= What is being asked =
Would you retype, word for word, the line with "Where should I" and each line after it to the end of the entries below, leaving the pictures out?

======== Source material ========

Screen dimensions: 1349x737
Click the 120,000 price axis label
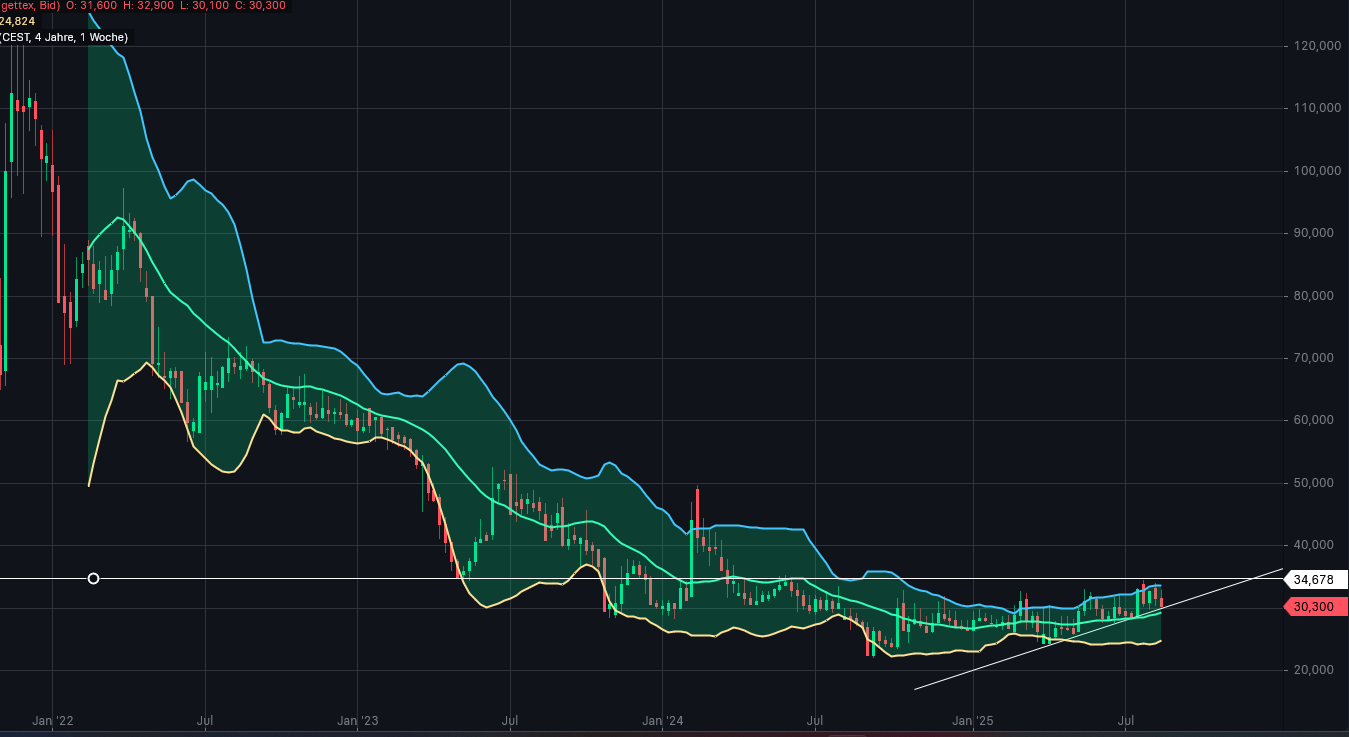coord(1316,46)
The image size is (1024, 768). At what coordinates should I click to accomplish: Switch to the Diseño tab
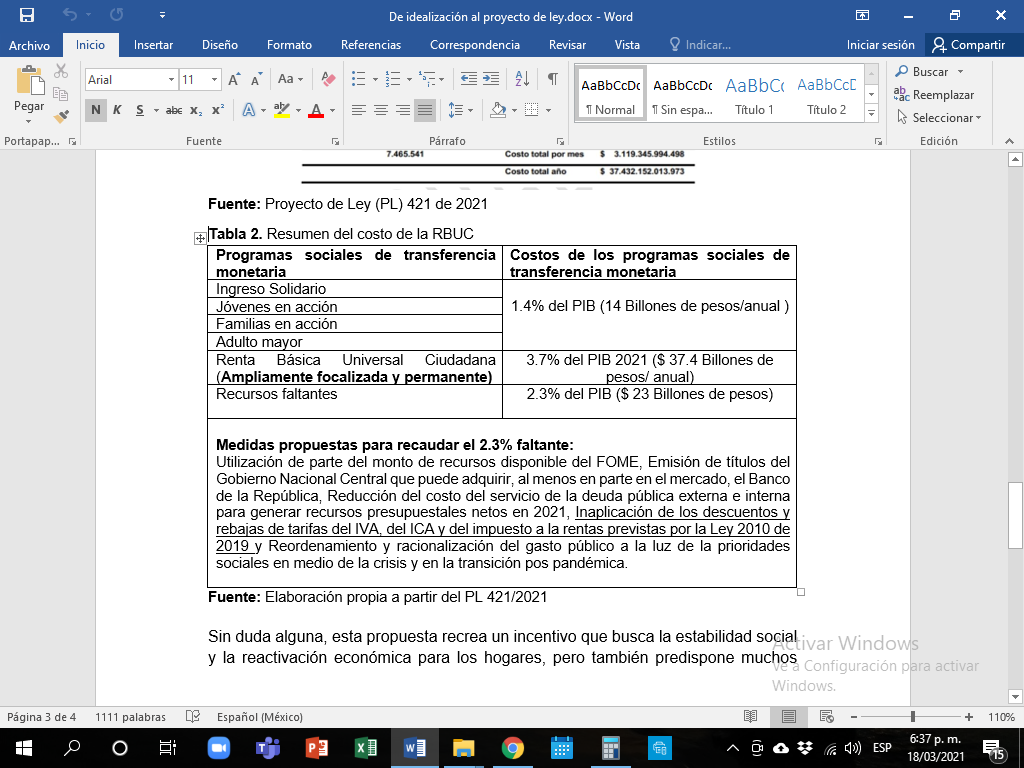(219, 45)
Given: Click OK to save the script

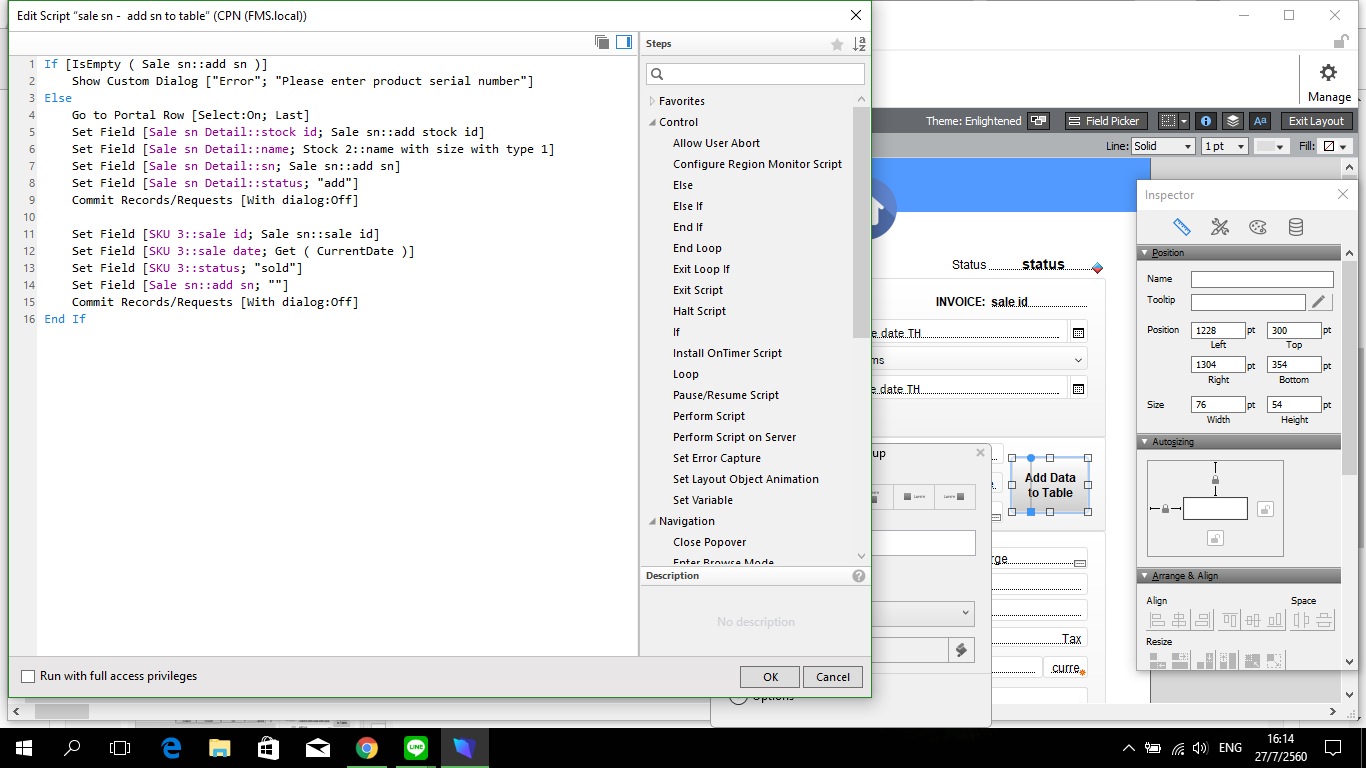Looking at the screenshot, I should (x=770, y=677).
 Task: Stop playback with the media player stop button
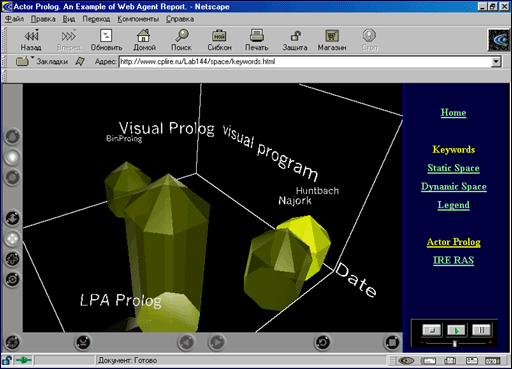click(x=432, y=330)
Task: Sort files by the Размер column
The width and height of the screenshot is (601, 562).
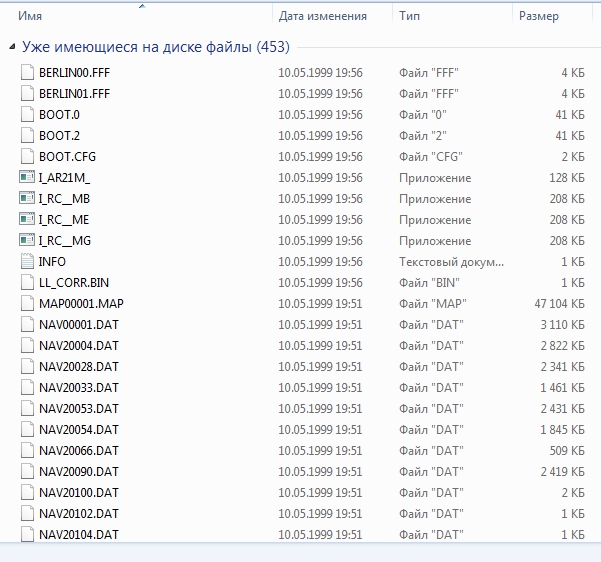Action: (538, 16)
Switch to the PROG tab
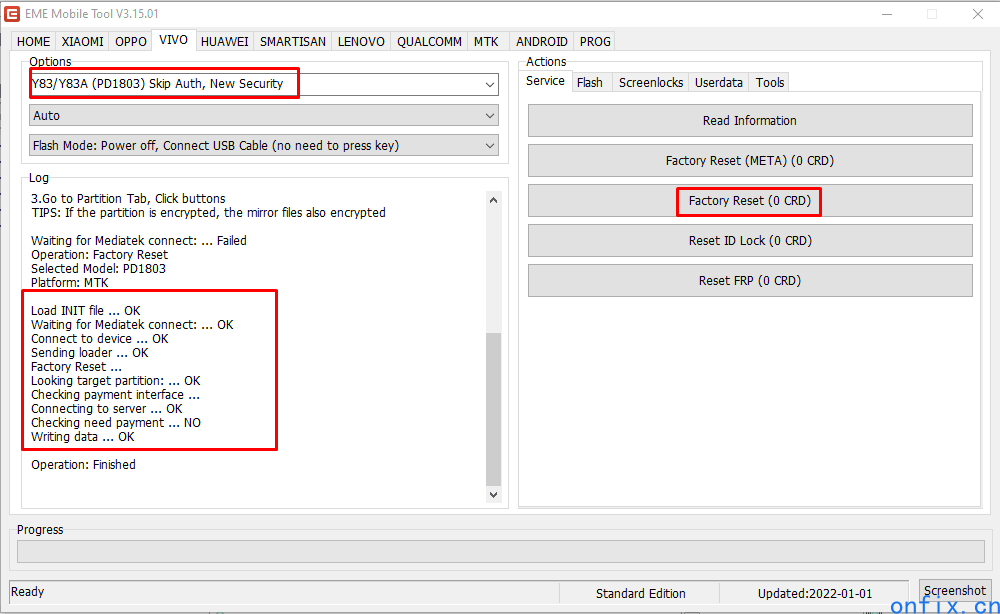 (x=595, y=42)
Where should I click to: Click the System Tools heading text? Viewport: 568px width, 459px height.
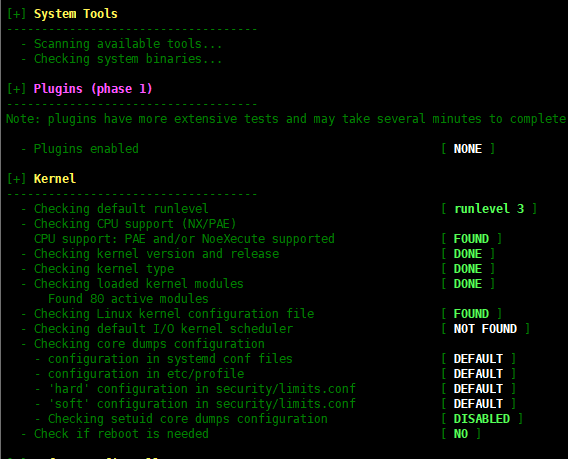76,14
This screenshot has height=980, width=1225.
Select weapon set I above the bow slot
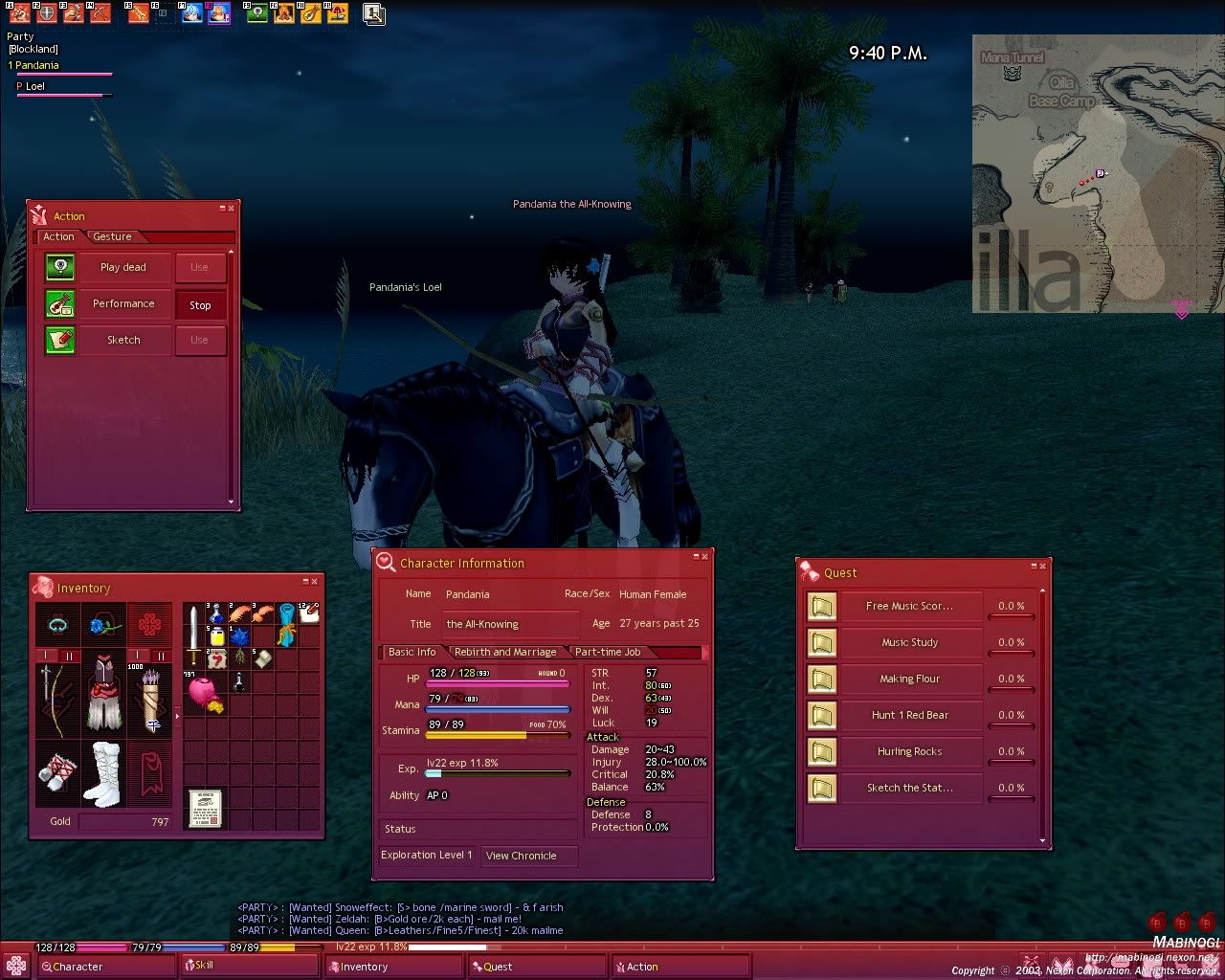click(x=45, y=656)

========

= Exercise output =
Where should I click to: Click the System Tools heading text? Viewport: 568px width, 459px height.
76,14
This screenshot has height=980, width=1225.
Select weapon set I above the bow slot
click(x=45, y=656)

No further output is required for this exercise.